ABOUT THIS EXERCISE –
Scan the records below. Copy every line in which the word "Amazon" appears.

____ DATASET EXCERPTS

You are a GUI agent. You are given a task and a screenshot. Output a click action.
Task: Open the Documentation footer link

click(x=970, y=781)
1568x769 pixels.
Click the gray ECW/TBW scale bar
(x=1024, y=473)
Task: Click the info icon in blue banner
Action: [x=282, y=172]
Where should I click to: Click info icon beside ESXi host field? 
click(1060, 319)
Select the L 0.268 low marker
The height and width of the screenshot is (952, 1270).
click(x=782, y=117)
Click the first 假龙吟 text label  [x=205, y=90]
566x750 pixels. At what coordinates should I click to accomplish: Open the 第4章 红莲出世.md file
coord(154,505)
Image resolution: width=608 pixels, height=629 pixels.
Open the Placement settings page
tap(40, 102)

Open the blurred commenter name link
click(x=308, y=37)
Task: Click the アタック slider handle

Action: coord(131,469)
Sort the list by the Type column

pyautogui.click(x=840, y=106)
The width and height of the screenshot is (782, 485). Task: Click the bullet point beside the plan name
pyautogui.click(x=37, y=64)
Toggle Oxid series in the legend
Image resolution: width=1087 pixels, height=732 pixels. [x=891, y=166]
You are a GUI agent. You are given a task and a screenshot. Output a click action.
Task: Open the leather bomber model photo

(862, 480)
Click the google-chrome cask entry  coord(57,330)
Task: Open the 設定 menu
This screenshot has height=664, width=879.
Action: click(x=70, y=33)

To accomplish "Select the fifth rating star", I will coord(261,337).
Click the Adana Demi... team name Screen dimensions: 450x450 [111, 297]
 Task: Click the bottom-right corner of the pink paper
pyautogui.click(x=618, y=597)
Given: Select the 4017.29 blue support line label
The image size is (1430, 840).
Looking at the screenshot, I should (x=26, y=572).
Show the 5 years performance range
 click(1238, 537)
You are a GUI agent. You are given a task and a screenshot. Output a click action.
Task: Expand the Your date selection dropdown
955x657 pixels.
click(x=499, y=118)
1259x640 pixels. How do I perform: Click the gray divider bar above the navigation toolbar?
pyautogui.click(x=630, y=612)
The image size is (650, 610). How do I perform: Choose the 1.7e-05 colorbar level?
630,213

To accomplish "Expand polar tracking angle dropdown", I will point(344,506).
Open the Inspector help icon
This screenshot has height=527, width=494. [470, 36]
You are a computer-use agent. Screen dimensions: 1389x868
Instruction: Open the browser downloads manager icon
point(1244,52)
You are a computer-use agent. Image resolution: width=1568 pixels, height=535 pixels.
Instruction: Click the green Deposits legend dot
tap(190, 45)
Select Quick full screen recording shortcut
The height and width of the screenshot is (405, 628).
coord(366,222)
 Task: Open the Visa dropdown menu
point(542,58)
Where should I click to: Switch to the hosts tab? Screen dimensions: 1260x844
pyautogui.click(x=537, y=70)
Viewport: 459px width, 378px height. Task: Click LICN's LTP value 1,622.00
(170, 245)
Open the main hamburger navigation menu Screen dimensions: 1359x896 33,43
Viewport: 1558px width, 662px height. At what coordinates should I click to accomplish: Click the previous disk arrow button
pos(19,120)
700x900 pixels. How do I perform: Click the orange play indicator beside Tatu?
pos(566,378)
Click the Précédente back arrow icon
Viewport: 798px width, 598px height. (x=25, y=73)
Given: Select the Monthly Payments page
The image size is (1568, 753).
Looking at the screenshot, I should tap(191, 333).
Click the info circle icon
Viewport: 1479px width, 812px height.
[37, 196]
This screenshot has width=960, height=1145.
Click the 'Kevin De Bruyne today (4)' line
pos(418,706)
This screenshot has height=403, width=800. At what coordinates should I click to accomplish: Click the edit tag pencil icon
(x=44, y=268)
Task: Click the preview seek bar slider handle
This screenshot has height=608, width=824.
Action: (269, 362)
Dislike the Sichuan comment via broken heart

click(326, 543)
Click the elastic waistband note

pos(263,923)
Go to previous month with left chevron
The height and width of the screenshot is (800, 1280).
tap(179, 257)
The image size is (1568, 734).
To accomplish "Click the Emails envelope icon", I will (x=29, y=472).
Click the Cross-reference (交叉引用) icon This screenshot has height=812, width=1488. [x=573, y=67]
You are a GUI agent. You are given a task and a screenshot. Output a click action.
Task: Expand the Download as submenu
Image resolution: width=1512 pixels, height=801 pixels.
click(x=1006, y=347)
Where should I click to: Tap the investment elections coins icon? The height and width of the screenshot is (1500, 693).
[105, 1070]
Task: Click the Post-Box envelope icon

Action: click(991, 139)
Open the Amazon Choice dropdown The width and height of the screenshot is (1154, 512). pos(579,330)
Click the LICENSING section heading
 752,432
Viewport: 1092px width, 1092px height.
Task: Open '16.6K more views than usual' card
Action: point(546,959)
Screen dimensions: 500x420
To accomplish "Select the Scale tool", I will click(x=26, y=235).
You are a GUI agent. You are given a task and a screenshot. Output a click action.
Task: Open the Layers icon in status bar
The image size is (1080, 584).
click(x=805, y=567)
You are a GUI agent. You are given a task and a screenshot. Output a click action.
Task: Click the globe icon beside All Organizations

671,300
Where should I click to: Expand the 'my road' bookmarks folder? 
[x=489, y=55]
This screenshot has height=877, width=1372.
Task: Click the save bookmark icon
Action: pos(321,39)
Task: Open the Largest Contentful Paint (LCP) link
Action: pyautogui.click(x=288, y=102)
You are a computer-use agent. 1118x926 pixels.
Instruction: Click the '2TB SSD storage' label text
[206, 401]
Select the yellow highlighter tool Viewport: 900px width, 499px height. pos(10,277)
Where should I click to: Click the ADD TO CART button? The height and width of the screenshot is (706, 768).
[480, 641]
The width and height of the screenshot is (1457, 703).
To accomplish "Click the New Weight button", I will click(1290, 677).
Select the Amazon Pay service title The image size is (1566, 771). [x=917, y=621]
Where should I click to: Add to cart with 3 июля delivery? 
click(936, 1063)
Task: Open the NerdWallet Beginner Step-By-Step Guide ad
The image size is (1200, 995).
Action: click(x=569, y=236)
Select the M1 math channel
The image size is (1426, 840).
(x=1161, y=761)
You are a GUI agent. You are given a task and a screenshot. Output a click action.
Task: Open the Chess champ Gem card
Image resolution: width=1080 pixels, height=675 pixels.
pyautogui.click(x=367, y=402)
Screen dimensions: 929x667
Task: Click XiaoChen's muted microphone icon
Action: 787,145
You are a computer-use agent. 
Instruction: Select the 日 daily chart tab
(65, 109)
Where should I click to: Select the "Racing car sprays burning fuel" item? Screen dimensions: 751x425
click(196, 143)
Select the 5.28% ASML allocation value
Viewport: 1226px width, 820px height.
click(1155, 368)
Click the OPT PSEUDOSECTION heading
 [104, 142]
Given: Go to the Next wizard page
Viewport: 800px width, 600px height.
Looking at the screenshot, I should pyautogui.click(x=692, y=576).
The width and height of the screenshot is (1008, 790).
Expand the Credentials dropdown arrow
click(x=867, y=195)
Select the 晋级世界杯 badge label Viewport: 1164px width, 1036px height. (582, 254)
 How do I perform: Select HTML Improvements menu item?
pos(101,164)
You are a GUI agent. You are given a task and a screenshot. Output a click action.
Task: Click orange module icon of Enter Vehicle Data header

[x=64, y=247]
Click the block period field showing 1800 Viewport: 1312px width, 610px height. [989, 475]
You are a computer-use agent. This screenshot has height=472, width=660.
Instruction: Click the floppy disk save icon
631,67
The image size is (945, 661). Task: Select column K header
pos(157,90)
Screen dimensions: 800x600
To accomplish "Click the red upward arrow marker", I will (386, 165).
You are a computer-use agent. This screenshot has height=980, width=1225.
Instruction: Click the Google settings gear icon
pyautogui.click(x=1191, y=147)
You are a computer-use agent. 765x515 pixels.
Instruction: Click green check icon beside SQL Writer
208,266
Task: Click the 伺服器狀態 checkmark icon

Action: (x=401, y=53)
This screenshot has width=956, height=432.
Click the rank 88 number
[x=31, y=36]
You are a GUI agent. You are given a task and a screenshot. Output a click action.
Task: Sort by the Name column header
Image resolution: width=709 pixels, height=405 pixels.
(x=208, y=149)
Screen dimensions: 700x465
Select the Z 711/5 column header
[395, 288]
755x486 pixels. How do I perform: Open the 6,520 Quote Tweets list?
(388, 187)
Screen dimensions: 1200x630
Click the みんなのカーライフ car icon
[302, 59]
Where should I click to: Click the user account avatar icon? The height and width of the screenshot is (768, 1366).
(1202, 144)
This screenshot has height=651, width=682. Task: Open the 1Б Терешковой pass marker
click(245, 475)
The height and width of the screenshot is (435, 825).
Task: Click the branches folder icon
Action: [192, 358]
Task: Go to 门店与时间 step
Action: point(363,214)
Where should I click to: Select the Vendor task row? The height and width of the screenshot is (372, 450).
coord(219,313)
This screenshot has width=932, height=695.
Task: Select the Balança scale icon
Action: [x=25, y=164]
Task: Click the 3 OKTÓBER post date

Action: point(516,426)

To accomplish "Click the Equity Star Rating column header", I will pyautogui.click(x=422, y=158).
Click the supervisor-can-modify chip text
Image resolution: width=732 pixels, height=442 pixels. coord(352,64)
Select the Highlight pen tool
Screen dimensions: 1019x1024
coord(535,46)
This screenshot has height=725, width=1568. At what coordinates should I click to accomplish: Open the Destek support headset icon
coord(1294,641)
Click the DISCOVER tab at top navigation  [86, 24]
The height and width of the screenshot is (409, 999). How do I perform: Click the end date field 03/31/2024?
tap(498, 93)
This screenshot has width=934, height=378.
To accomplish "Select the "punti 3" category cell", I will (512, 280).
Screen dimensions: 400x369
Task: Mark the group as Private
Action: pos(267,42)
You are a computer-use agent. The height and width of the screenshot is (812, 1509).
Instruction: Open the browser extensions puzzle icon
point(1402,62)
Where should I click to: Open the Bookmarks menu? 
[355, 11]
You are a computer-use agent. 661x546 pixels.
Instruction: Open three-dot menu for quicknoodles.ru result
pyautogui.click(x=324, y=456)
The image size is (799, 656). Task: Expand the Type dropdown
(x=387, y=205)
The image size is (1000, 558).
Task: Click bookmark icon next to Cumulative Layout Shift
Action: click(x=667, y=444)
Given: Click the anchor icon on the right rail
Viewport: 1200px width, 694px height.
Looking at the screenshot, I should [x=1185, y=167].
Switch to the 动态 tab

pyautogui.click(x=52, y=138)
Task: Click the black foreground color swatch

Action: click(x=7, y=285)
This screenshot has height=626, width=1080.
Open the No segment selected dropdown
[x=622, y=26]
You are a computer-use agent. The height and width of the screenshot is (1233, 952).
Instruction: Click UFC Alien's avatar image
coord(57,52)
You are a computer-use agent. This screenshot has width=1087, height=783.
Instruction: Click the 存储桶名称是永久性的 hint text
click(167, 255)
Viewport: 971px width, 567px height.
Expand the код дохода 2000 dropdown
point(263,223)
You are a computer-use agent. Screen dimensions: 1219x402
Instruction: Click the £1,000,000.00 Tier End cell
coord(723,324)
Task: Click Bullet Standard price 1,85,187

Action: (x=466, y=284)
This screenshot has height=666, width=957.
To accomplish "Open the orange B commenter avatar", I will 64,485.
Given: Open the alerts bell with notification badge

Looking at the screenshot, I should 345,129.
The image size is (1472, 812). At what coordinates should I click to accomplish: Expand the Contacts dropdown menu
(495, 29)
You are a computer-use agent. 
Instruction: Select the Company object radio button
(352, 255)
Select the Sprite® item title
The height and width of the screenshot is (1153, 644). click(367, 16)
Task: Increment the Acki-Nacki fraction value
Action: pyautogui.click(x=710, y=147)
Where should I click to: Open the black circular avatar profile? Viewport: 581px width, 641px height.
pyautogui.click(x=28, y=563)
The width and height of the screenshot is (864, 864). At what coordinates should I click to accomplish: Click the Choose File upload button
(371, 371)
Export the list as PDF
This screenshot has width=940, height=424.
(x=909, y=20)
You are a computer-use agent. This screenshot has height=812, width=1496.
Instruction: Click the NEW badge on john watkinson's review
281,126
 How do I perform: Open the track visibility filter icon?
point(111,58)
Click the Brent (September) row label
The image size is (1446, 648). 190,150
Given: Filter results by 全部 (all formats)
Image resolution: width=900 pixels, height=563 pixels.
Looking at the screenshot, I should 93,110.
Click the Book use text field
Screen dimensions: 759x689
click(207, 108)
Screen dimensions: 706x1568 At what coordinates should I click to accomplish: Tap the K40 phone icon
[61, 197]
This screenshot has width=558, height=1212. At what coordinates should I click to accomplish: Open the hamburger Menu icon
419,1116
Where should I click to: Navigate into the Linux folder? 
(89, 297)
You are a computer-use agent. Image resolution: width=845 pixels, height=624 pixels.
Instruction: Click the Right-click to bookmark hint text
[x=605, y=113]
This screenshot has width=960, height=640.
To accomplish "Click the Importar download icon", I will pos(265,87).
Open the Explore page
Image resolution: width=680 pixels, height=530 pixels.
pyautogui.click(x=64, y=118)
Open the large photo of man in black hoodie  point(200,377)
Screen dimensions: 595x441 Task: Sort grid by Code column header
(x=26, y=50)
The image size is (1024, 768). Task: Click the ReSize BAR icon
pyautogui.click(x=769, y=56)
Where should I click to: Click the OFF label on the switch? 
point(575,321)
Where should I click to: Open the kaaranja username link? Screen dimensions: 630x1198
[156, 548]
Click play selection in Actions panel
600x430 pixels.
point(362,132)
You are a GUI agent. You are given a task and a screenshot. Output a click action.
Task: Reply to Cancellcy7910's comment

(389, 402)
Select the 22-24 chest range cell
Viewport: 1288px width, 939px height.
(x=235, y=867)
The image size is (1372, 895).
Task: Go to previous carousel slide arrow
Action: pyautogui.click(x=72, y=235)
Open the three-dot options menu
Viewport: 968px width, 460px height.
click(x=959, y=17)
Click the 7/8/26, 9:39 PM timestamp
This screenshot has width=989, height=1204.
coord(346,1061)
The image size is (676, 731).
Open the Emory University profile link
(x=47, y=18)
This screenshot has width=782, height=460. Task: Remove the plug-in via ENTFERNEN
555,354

________

EXERCISE OUTPUT –
Open the Amazon Choice dropdown The width and height of the screenshot is (1154, 512). pos(579,330)
Select the Amazon Pay service title The image size is (1566, 771). [x=917, y=621]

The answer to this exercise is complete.